THE PROBLEM: Give the lines below as a numbered list, from the first line up to and including the line with "(x=109, y=220)", without blank lines. Leave the pictures out.
○ ○ ○ ○ ○
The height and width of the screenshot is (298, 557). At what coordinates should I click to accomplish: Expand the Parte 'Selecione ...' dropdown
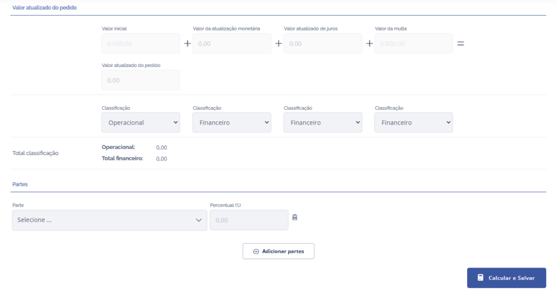(x=109, y=220)
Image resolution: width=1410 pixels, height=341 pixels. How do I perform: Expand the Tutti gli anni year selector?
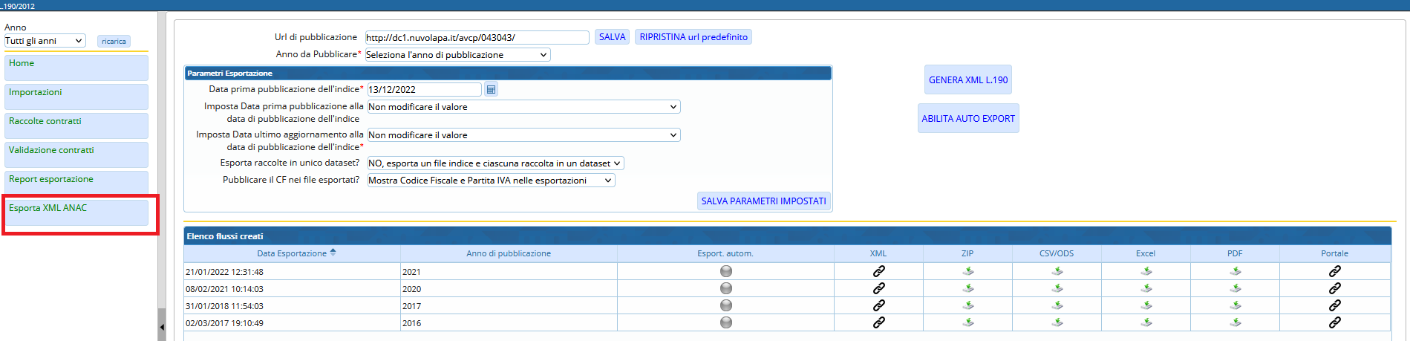(45, 41)
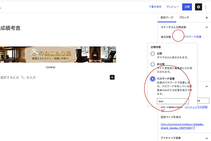
Task: Select the 非公開 visibility radio button
Action: click(152, 65)
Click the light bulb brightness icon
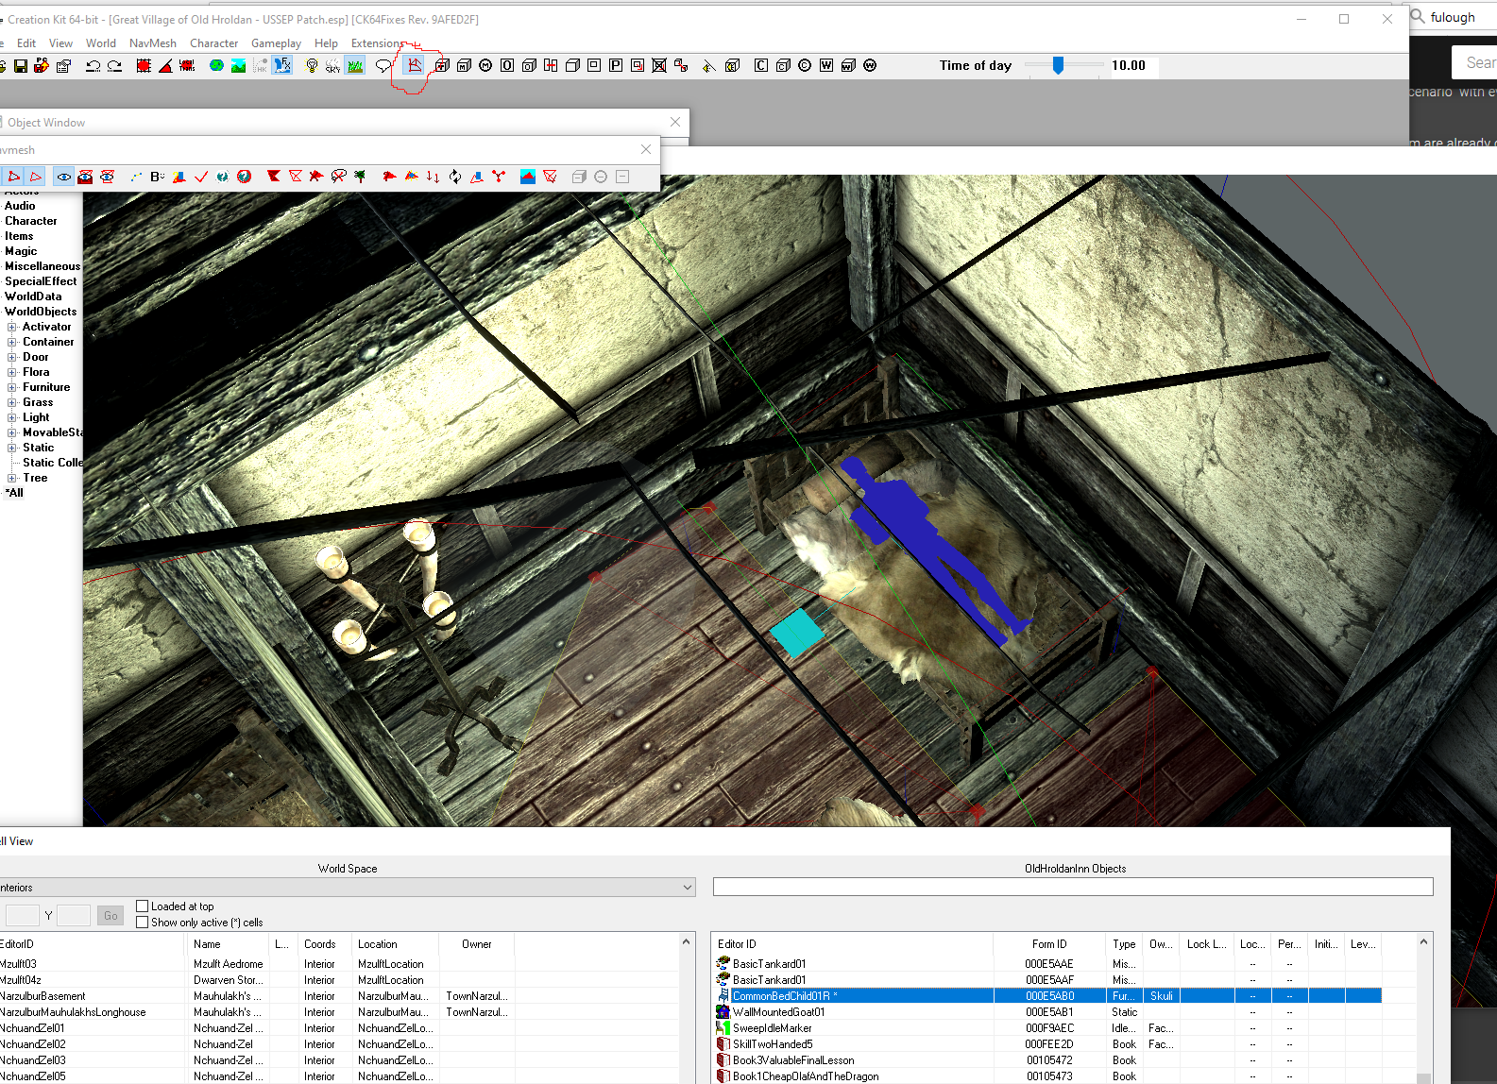 (312, 65)
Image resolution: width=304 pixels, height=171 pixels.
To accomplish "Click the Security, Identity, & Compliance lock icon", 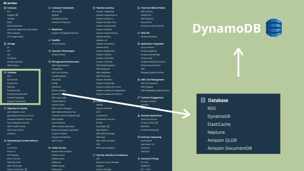I will (x=94, y=155).
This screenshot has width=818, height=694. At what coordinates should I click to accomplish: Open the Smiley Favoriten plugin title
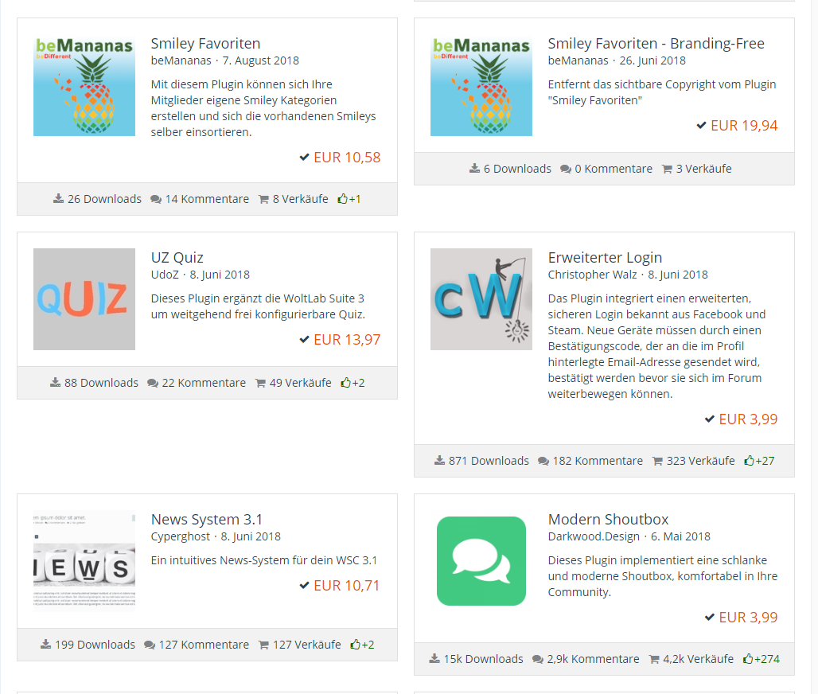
○ ○ ○ ○ ○
EXERCISE RESULT:
1. The height and width of the screenshot is (298, 557). At what coordinates should I click to accomplish: Expand the Parte 'Selecione ...' dropdown
2. (x=109, y=220)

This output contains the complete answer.